Hardy: the slow grind into dust of Jude’s scholarly dreams (1895)
SOURCE: Thomas Hardy (1840-1928). Jude the Obscure (novel), 1895.
SETTING: Jude, the title character of the novel, is trying to find a way to enter Christminstir University to become a scholar. The extract below details some of his failed efforts.
EXTRACT:
During the next week or two he [Jude] accordingly placed himself in such positions about the city as would afford him glimpses of several of the most distinguished among the provosts, wardens, and other heads of houses [of Christminster University]; and from those he ultimately selected five whose physiognomies seemed to say to him that they were appreciative and far-seeing men. To these five he addressed letters, briefly stating his difficulties, and asking their opinion on his stranded situation.
When the letters were posted Jude mentally began to criticize them; he wished they had not been sent. ‘It is just one of those intrusive, vulgar, pushing, applications which are so common in these days,’ he thought. ‘Why couldn’t I know better than address utter strangers in such a way? I may be an impostor, an idle scamp, a man with a bad character, for all that they know to the contrary… Perhaps that’s what I am!’
Nevertheless, he found himself clinging to the hope of some reply as to his one last chance of redemption. He waited day after day, saying that it was perfectly absurd to expect, yet expecting. […]
Meanwhile the academic dignitaries to whom Jude had written vouchsafed no answer, and the young man was thus thrown back entirely on himself, as formerly, with the added gloom of a weakened hope. By indirect inquiries he soon perceived clearly what he had long uneasily suspected, that to qualify himself for certain open scholarships and exhibitions was the only brilliant course. But to do this a good deal of coaching would be necessary, and much natural ability. It was next to impossible that a man reading on his own system, however widely and thoroughly, even over the prolonged period of ten years, should be able to compete with those who had passed their lives under trained teachers and had worked to ordained lines.

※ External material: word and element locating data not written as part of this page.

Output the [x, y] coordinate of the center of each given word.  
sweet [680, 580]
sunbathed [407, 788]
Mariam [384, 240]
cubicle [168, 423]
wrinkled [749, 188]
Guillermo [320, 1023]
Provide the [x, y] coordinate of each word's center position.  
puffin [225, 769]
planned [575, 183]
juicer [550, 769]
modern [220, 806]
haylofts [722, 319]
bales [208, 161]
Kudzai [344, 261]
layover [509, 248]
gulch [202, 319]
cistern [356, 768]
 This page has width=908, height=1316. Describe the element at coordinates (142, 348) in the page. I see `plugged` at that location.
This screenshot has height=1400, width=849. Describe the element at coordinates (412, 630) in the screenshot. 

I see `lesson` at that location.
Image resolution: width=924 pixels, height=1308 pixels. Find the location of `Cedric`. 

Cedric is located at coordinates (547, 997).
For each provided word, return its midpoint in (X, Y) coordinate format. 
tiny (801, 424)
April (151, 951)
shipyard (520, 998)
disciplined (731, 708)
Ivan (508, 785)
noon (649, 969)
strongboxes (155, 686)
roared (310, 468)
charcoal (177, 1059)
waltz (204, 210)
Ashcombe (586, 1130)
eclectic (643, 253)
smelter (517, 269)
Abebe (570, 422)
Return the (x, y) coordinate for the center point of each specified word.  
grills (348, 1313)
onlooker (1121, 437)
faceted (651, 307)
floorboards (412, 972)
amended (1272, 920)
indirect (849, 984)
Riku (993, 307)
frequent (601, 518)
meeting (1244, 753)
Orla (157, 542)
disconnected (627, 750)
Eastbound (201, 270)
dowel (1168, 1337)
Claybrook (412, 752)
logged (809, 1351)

The other course, that of buying himself in, so to speak, seemed the only one really open to men like him, the difficulty being simply of a material kind. With the help of his information he began to reckon the extent of this material obstacle, and ascertained, to his dismay, that, at the rate at which, with the best of fortune, he would be able to save money, fifteen years must elapse before he could be in a position to forward testimonials to the head of a college and advance to a matriculation examination. The undertaking was hopeless.
COMMENT: I read Jude the Obscure as a teenager and none of its (in)famous criticisms of religion or marriage or sexual repression or anything like that had much of an effect on me. It was all small potatoes compared to what I, a budding academic, felt was the over-arching horror of the novel: the pure helplessness, frustration and anger of Jude’s impossible dream to become a scholar. Jude tried to get into any college of Christminster (a fictionalized version of Oxford) but there was no path, despite infinite desire and infinite capacity to work for it. His station in life upon birth secured his fate to never have a chance.
It is very sad to think that there are still “Judes” out there now, even within our rich societies, with scholarly dreams having no little chance of realization. But universities in America and abroad are continuing to work hard on this problem.